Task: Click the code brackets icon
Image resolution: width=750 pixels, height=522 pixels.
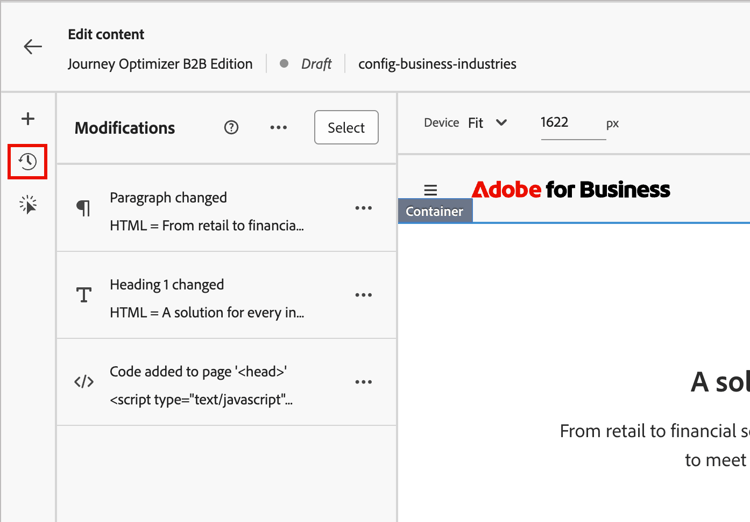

...

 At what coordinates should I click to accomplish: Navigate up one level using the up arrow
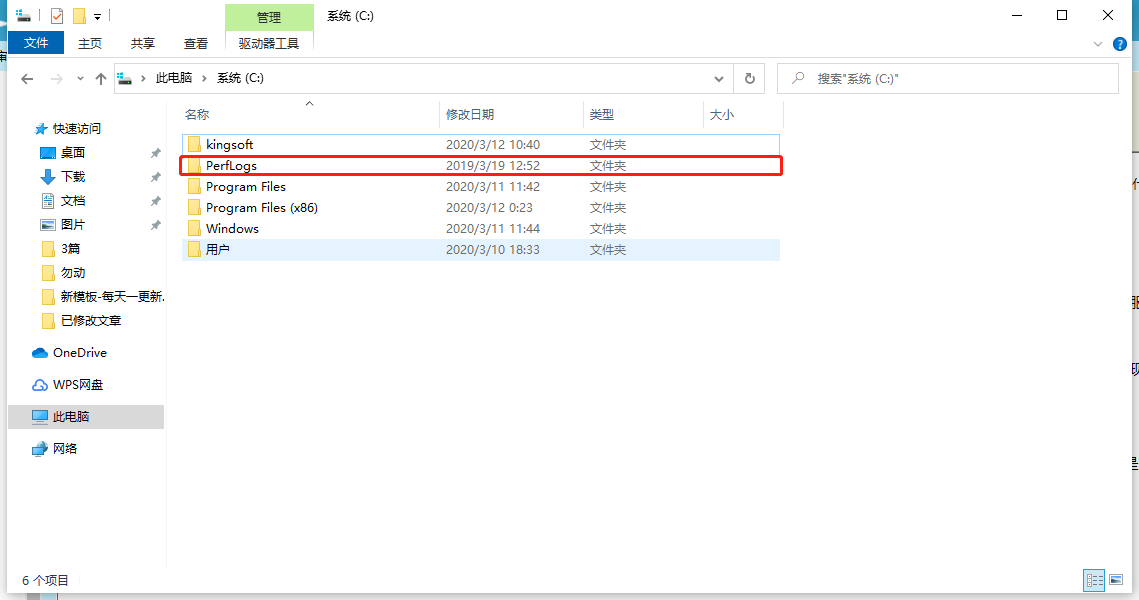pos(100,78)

* * *

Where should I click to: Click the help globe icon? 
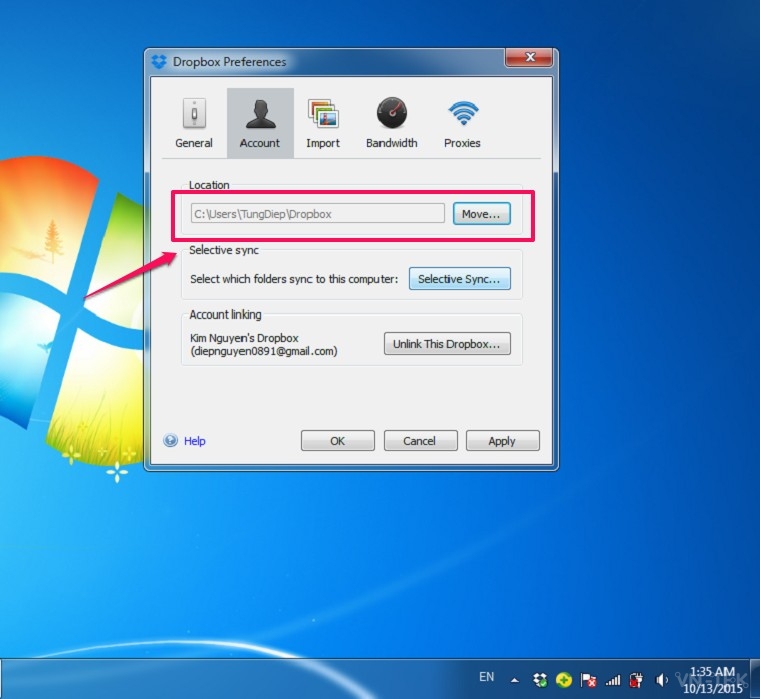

Task requirements
Return each line in the records that holds the string "icon".

The completed task
Task: Click the code brackets icon
Where should I click to: Click the help globe icon? 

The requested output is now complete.